# Diffusion from scratch

## Installation
```bash
pip install -e .
```

## Training the baseline DM
```bash
python scripts/train_edm.py --config.training.n_iters 30000
```

## Generating the synthetic dataset
```bash
python scripts/generate_dataset.py --config.checkpoint <BASELINE_DM_CHECKPOINT> --config.n_samples <N_SAMPLES> --config.out <OUT_NAME>
```
It will saves a positive dataset of `<N_SAMPLES>` samples at `results/neg_dataset/<OUT_NAME>_pos.npy` and the negative dataset of the same size at `results/neg_dataset/<OUT_NAME>_pos.npy`.
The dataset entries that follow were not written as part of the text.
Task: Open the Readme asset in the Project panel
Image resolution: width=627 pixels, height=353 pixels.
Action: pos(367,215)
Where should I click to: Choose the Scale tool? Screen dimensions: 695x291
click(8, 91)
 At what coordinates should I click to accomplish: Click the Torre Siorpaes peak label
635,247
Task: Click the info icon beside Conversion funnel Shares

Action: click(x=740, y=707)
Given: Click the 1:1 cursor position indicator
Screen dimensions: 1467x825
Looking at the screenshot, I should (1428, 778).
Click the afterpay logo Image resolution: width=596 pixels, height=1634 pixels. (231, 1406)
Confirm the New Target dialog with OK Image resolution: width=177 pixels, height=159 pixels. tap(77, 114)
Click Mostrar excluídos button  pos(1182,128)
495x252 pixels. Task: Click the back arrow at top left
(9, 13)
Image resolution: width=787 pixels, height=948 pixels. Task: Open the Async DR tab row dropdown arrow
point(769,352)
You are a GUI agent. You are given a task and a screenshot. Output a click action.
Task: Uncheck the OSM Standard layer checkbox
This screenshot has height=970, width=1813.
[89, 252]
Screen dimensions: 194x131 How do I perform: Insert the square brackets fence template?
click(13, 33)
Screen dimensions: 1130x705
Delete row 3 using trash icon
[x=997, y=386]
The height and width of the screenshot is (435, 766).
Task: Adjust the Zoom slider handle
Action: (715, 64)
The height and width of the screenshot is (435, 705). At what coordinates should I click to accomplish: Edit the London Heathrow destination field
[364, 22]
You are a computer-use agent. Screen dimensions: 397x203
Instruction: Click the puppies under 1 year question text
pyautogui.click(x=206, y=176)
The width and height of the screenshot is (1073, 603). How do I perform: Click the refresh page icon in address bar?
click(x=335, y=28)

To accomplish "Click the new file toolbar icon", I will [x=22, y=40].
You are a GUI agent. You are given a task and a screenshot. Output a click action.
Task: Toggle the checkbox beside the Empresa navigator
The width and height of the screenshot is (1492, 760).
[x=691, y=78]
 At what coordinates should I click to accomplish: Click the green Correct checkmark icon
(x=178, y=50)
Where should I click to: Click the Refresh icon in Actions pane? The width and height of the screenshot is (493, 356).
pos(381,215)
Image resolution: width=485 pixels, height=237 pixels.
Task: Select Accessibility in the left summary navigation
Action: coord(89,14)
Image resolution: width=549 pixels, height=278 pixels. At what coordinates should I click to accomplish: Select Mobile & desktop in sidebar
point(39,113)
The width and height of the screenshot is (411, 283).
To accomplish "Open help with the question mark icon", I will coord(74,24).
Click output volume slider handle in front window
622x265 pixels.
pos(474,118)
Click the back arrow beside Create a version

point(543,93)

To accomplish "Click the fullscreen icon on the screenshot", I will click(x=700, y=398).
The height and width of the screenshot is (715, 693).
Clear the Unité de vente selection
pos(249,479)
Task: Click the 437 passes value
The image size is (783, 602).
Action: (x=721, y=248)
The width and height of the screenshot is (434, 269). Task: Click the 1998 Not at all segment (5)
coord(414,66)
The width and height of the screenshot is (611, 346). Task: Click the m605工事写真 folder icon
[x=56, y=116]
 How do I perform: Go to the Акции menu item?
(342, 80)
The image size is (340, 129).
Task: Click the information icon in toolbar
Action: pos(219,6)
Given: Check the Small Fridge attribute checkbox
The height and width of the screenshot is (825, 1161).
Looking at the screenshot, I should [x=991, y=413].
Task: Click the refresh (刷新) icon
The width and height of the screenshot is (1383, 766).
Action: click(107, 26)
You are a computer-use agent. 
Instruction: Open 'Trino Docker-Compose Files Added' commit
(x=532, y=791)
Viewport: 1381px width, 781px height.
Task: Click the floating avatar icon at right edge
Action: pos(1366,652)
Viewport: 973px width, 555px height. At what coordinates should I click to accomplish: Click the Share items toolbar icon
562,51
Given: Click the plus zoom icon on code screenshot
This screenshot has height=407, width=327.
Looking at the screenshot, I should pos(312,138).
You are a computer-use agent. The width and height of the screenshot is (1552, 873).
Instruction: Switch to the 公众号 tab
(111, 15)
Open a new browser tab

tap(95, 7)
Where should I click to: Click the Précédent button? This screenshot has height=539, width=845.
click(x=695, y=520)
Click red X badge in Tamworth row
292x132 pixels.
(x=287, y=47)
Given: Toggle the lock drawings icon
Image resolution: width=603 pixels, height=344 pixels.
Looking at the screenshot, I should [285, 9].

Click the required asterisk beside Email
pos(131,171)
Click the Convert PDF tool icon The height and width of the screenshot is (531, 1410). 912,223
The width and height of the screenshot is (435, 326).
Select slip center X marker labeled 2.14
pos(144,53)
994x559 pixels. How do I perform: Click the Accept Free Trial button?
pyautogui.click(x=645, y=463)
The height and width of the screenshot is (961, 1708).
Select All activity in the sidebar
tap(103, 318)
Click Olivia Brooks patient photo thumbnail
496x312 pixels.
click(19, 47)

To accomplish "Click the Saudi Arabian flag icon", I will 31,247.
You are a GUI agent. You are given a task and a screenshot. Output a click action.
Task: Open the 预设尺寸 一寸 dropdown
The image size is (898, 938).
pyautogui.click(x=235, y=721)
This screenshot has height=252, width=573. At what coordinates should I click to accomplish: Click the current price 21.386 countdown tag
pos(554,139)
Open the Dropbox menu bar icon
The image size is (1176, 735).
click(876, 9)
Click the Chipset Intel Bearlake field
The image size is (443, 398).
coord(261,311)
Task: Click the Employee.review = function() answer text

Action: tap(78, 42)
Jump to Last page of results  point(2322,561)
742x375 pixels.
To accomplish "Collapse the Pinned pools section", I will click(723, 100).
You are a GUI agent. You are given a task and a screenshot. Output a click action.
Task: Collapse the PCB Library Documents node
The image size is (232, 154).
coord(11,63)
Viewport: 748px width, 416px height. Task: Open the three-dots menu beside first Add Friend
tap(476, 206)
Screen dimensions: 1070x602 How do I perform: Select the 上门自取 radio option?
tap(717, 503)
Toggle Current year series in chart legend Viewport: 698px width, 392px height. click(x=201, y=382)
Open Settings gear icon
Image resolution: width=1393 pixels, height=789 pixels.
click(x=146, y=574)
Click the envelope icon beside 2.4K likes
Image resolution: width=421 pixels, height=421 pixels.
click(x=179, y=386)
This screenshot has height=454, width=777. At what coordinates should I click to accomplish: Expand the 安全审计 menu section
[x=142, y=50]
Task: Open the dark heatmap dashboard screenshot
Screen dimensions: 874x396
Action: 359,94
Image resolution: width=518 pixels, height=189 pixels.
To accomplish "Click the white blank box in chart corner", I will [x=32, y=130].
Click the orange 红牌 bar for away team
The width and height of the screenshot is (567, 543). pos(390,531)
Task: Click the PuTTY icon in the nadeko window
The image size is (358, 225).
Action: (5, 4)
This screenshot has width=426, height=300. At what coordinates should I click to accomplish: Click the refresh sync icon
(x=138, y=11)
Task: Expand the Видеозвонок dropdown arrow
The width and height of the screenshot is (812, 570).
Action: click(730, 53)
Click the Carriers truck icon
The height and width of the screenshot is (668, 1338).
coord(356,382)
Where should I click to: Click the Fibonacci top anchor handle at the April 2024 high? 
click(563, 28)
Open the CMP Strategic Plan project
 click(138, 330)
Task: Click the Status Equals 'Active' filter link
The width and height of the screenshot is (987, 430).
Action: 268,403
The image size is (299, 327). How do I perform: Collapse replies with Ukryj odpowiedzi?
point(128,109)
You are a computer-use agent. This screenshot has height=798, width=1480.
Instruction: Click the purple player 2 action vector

## Training the classifier
```bash
python scripts/train_classifier.py --config.data.dataset <POS_DATASET_PATH> --config.data.neg_dataset <NEG_DATASET_PATH> --config.training.alpha <ALPHA>
```
In this command, `<POS_DATASET_PATH>` and `<NEG_DATASET_PATH>` are the paths to the generated positive and negative datasets. `<ALPHA>` is "1 - infraction rate" of the baseline DM.

## Running the pipeline
To run the pipeline of, given a baseline DM, recursively training a classifier and stacking it to the model, run the following command:
```bash
python scripts/train_edm_iterative.py --baseline_checkpoint <BASELINE_DM_CHECKPOINT> --synth_dataset_size 50000 --n_train_iters 20000
```

## Distillation
```bash
python scripts/distill_edm.py --config.training.n_iters 250000 --config.distill.checkpoint <BASELINE_DM_CHECKPOINT> --config.distill.classifier <CLASSIFIER_CHECKPOINTS>
```
Here, `<CLASSIFIER_CHECKPOINTS>` is a comma-separated list of paths to classifier checkpoints.

## Testing the models
```bash
python scripts/test_edm.py --checkpoint <CHECKPOINT_PATH>
```
It computes the ELBO and infraction rate multiple times and reports mean and standard deviation of the results.